For example, instead of hard-coding prompts in your code, you can store them in a Google Sheet with names like "summarize", "transform\_query", and "draft\_document", then load them all at once using the catalog.

### Catalog Configuration

The `PromptBuilderCatalog` can be configured using a table (such as a CSV file or Google Sheet), or directly from a list of Python dictionaries (records). To function correctly, the table or records must include specific columns or keys:

**Required Columns:**

1. **name**: The unique identifier for the prompt builder
2. **system**: The system template (instructions for the AI)
3. **user**: The user template (how user input is formatted)

**Optional Column:**

1. **kwargs**: Advanced prompt builder configuration (JSON format) for Jinja templating, defining `key_defaults` , etc.

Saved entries

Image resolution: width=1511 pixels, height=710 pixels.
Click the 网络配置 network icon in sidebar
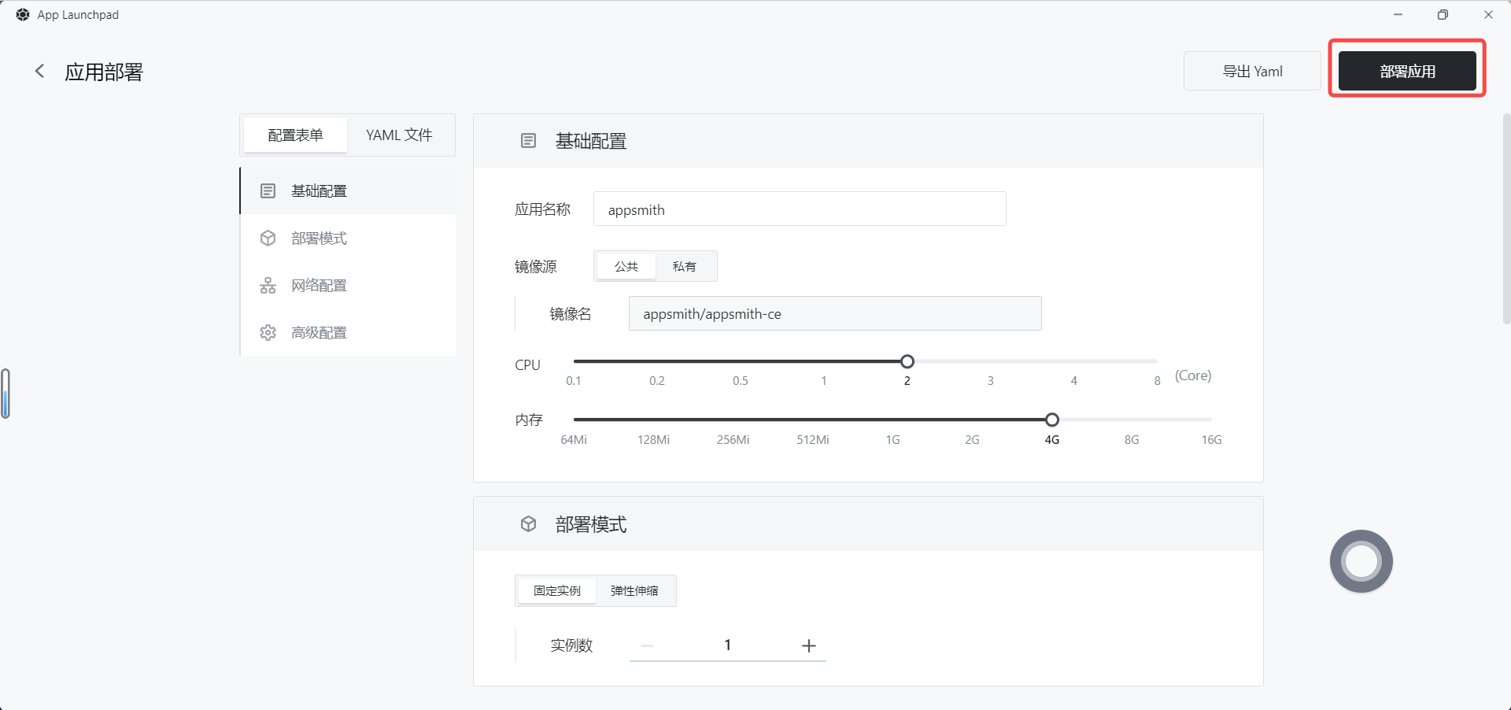pos(268,286)
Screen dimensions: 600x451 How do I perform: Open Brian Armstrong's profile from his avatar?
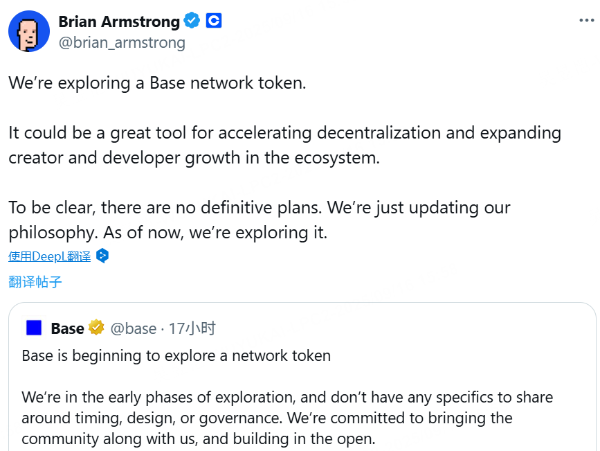point(28,30)
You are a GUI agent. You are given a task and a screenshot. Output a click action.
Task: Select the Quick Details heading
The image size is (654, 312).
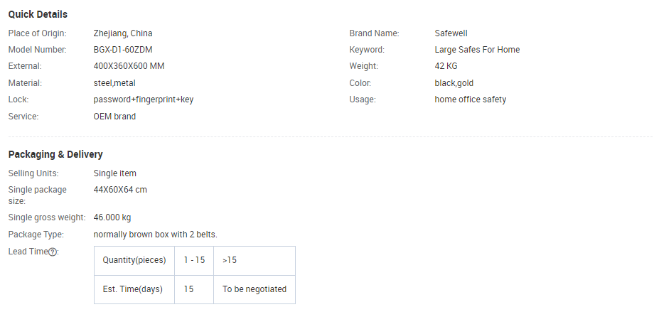38,14
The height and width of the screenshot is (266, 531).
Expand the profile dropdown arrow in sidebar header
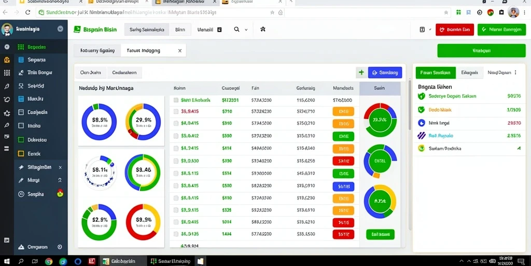(x=60, y=29)
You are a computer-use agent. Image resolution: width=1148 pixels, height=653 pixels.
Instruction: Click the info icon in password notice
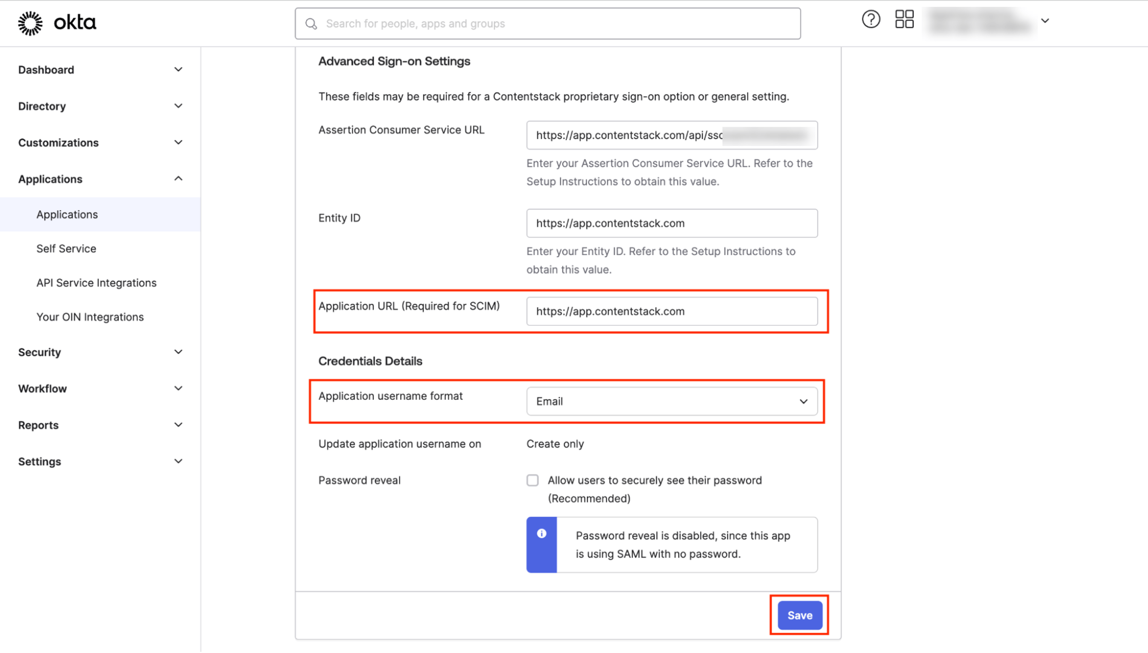(542, 533)
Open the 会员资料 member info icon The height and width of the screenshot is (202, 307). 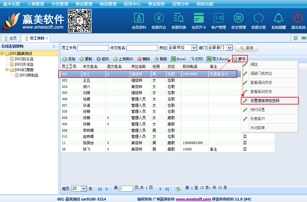(x=139, y=18)
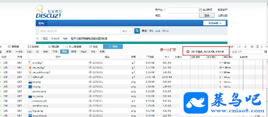Expand the username (用户名) dropdown
This screenshot has width=268, height=117.
click(x=165, y=10)
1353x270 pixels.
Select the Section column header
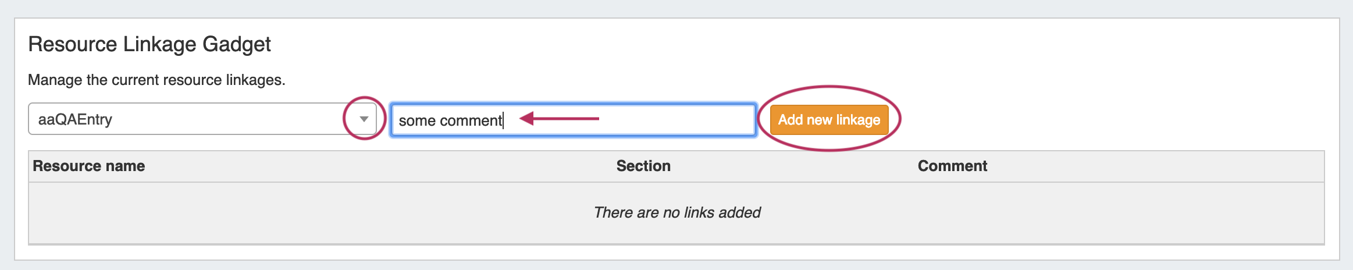tap(643, 166)
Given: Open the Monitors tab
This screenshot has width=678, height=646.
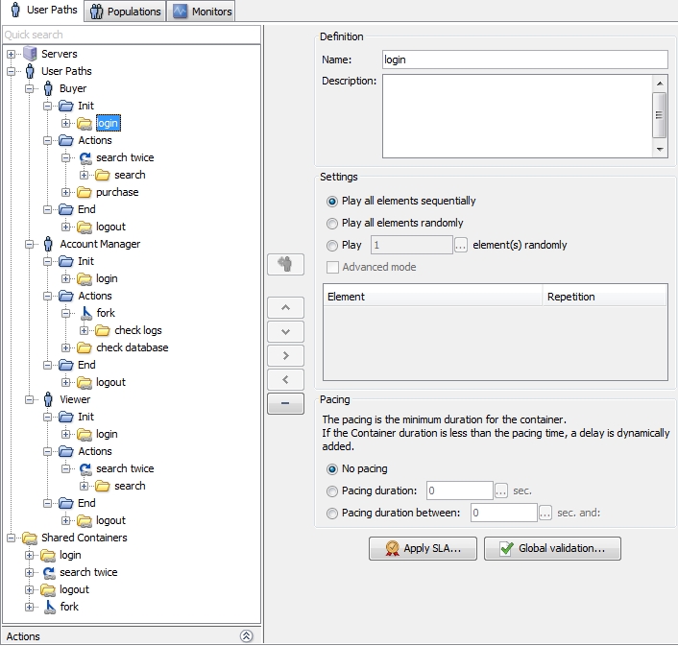Looking at the screenshot, I should tap(202, 12).
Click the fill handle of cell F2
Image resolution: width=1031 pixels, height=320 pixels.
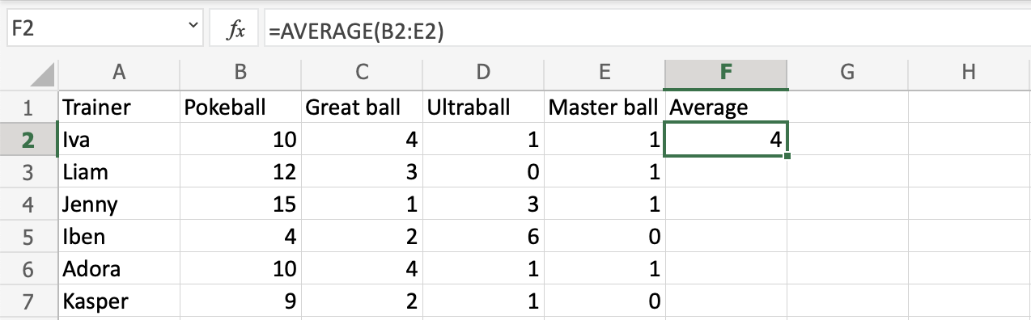(x=787, y=155)
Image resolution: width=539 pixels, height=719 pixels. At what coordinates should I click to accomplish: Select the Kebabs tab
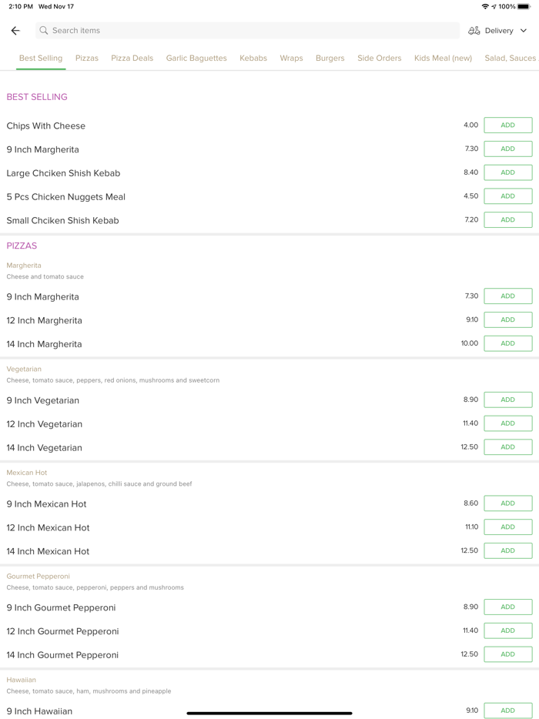click(253, 59)
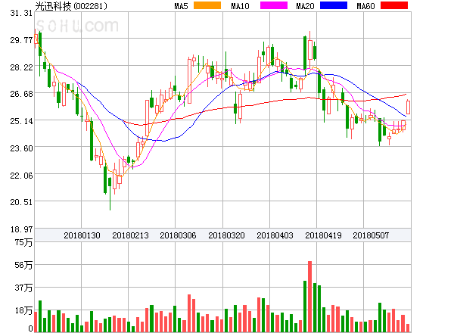Click the stock title 光迅科技(002281)
The width and height of the screenshot is (454, 333).
[x=71, y=6]
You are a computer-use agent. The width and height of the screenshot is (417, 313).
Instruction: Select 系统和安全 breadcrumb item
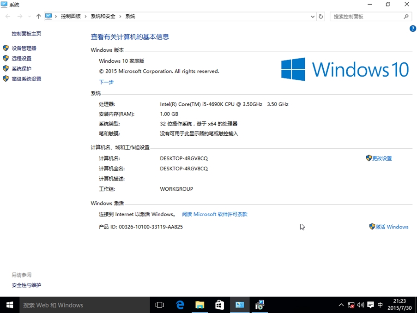pos(103,17)
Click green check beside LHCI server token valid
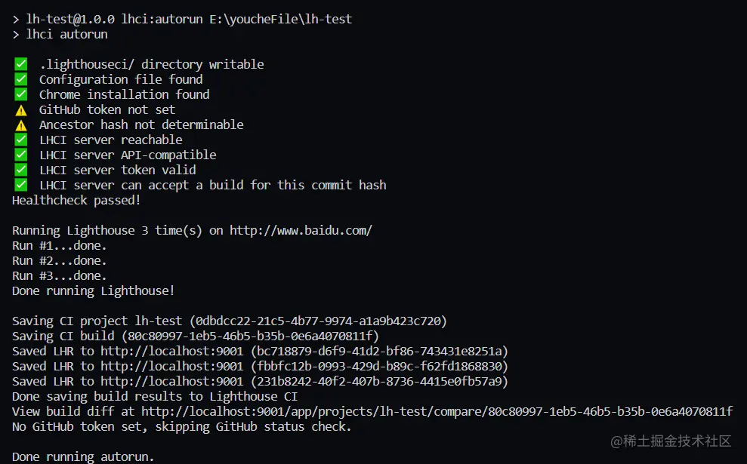 coord(21,170)
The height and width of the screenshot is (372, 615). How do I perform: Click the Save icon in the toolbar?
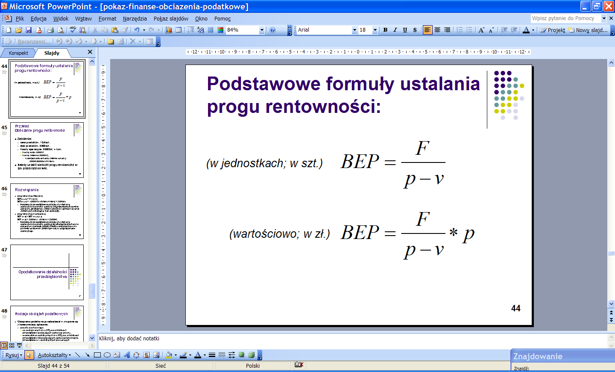tap(29, 30)
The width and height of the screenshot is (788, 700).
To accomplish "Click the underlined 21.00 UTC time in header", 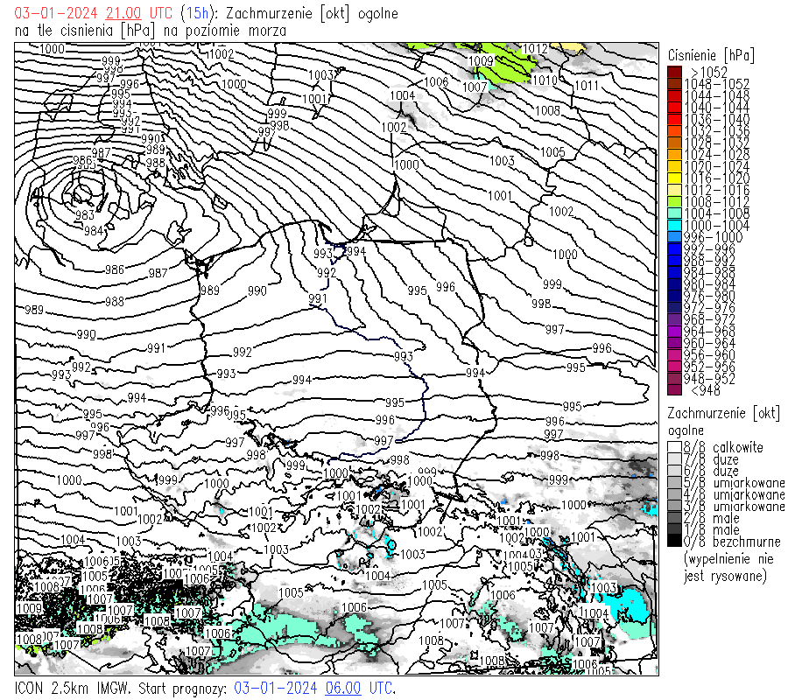I will click(x=123, y=13).
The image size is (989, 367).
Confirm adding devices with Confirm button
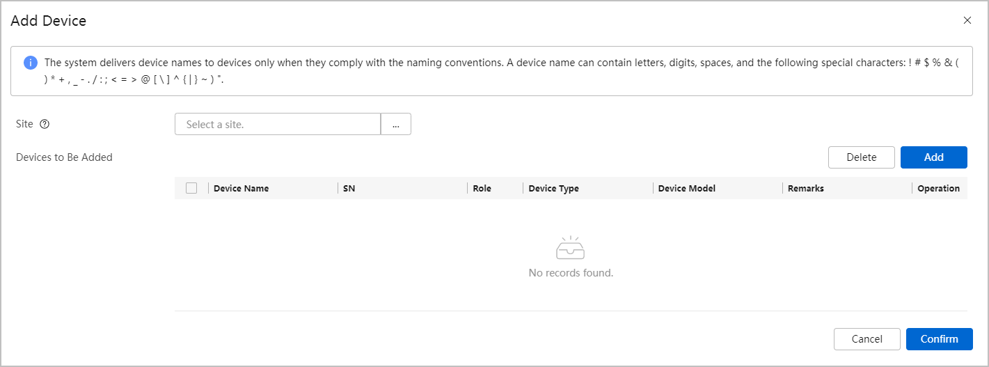[940, 339]
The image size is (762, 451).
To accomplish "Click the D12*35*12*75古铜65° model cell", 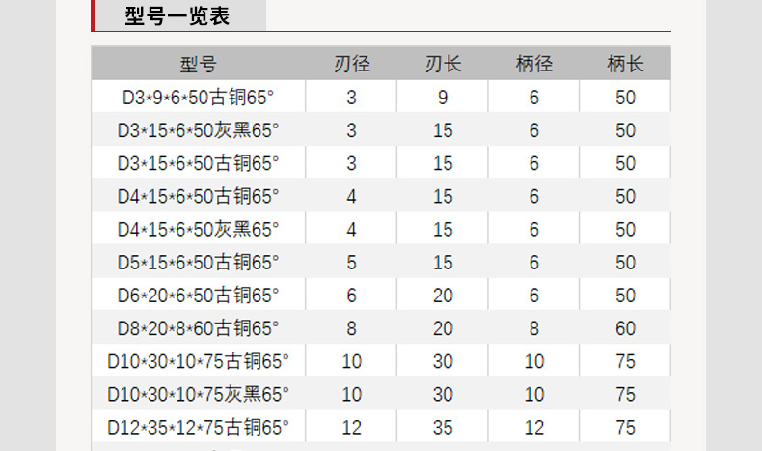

WHAT TO WORK ON — Reproduce the passage on prompt catalog configuration from "For example, instead" to "input is formatted)".

OUTPUT FOR THIS EXERCISE —
For example, instead of hard-coding prompts in your code, you can store them in a Google Sheet with names like "summarize", "transform\_query", and "draft\_document", then load them all at once using the catalog.

### Catalog Configuration

The `PromptBuilderCatalog` can be configured using a table (such as a CSV file or Google Sheet), or directly from a list of Python dictionaries (records). To function correctly, the table or records must include specific columns or keys:

**Required Columns:**

1. **name**: The unique identifier for the prompt builder
2. **system**: The system template (instructions for the AI)
3. **user**: The user template (how user input is formatted)